The core of my frustration is all of these "well, maybe's" gets uses as vaidation and twisted into disinformation by trump supporters, and by bad operators seeing to sow discord the world over. It's being overhyped and painted in far more of a positive light than it should be. It's becoming a game of telephone in the worst way. It's being passed upwards to doctors and nurses in treatment rooms and they're taking what seems like trustworthy valid advice on the medicine, when it hasn't been nearly as vetted and validated as it needs to be. What ideally should be happening is it is worked on quietly in labs, and as we gain meaningful results, it gets sent up the clinical chain. Because of the media it's being dragged through the mud and causing harm. It's a major reason why I want people to stfu about this stuff and I get so upset when people say "well, there's potential" because it often comes with no sense of scale for the lay person to understand.

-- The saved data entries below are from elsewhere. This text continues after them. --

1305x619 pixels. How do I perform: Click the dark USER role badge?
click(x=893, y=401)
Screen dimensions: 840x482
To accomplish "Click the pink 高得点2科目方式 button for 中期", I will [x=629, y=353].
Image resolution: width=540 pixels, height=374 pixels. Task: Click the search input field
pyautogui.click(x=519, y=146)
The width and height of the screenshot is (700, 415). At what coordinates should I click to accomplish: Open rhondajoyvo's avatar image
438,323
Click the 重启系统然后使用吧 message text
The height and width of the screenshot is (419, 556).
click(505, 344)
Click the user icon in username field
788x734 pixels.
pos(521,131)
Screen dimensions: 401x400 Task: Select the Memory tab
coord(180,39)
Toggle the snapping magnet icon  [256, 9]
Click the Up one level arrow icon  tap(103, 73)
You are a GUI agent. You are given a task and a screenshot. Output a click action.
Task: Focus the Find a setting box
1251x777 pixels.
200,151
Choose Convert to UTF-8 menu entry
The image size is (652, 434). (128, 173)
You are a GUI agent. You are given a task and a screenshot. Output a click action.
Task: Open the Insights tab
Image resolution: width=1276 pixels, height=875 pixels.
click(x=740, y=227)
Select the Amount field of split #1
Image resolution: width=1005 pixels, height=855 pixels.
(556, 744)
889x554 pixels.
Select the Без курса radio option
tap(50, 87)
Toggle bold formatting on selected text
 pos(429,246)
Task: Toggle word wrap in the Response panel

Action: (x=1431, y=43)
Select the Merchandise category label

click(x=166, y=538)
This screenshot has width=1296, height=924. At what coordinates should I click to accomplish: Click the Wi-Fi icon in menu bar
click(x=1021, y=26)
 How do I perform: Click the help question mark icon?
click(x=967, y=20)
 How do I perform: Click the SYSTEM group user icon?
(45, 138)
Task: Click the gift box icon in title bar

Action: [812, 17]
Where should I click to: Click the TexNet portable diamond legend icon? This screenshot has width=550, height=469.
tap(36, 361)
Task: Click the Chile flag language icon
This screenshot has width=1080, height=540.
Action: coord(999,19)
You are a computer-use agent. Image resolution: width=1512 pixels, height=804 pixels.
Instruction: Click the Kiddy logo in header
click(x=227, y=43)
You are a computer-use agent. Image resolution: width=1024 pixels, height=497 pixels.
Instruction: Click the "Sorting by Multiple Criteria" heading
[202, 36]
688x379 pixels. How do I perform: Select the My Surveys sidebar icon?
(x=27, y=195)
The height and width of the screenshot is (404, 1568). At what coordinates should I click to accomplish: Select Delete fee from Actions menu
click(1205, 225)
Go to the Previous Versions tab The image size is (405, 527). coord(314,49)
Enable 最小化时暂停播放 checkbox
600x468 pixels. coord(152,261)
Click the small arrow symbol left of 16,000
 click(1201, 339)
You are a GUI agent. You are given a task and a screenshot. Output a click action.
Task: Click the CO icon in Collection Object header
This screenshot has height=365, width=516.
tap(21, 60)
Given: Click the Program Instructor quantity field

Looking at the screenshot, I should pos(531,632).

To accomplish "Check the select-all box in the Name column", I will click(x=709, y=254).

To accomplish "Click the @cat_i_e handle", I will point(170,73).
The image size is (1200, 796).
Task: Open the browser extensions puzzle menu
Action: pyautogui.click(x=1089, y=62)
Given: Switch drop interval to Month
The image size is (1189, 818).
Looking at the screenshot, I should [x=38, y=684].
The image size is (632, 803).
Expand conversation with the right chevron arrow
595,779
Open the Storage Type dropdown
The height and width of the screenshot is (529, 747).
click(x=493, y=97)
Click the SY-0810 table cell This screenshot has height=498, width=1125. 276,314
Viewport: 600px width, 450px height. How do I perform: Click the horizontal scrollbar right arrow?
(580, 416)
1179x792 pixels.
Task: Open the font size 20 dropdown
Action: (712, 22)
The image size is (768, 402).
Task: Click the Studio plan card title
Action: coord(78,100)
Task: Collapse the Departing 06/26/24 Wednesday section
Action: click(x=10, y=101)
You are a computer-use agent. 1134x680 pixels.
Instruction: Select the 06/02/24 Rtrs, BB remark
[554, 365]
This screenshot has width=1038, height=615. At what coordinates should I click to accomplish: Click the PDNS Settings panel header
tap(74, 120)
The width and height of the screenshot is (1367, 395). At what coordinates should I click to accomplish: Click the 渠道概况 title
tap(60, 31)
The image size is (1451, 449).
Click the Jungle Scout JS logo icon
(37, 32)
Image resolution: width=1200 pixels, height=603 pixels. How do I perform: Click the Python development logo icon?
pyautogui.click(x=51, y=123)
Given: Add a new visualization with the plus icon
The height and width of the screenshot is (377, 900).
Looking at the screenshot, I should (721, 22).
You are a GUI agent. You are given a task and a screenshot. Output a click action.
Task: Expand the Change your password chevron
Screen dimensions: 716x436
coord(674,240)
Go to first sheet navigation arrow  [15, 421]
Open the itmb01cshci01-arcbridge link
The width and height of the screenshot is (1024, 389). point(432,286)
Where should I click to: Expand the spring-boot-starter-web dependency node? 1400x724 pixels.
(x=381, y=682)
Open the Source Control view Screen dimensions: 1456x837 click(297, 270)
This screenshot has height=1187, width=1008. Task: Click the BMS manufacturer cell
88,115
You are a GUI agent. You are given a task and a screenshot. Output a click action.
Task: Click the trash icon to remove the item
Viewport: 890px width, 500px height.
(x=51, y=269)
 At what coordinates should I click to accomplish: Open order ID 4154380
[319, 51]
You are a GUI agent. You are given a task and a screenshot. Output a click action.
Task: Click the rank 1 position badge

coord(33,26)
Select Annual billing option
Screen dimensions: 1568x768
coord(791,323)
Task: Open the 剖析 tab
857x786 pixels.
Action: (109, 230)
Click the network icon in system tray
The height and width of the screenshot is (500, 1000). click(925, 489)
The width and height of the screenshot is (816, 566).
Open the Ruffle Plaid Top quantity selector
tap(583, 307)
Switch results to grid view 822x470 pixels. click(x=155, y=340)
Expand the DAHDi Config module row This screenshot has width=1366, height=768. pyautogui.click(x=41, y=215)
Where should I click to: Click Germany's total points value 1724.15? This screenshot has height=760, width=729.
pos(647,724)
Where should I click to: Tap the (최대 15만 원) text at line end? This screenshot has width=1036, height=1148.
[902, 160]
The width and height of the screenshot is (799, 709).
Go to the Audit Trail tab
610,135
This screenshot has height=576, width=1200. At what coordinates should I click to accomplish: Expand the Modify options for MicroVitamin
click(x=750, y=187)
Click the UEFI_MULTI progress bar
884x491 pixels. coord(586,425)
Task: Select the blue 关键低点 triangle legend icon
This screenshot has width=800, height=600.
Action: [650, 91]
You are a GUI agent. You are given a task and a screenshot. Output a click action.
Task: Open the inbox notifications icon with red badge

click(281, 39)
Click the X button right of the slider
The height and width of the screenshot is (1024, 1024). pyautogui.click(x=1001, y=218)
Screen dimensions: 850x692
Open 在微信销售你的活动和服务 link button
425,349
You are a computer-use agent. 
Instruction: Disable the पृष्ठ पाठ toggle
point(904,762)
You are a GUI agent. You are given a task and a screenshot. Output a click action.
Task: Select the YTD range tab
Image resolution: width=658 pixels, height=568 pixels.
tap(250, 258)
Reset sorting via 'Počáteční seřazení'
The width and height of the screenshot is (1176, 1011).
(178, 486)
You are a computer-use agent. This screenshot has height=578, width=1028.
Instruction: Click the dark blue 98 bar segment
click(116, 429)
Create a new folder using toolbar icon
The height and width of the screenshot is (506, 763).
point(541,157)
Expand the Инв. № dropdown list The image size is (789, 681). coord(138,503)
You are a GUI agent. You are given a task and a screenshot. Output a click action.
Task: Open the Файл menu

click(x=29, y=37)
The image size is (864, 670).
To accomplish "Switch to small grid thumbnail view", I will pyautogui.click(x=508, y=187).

The problem with getting forceful about making others shut up about it, though, is that it comes across as forcing a truth (trying to establish 'truth' via willpower vs. letting 'truth' surface through valid gradual discernment) in the other direction. While I can understand not feeling the patience with gradual discernment (because that can feel like playing Whack-a-mole with it for months, when the nuclear option of initial forcefulness can feel - to the person doing it - like getting it all over with at once so that everyone can move on), it's a necessary part of sharing reality with other people. It's self-sabotaging to get forceful. Even though *you* are confident that your forcefullness is about facts (and not about simply wanting to make sure everyone knows Trump is/was wrong), your forcefulness in itself won't *prove* it's wrong. Especially to Trump supporters. Only gradual discernment will (and the actual scientific process repeatedly proving it's wrong).
And sure, there will be some Trump supporters who will always believe it regardless of how the science plays out - but getting forceful about it is still self-sabotaging because that's the kind of thing that makes them dig their heels in In the first place.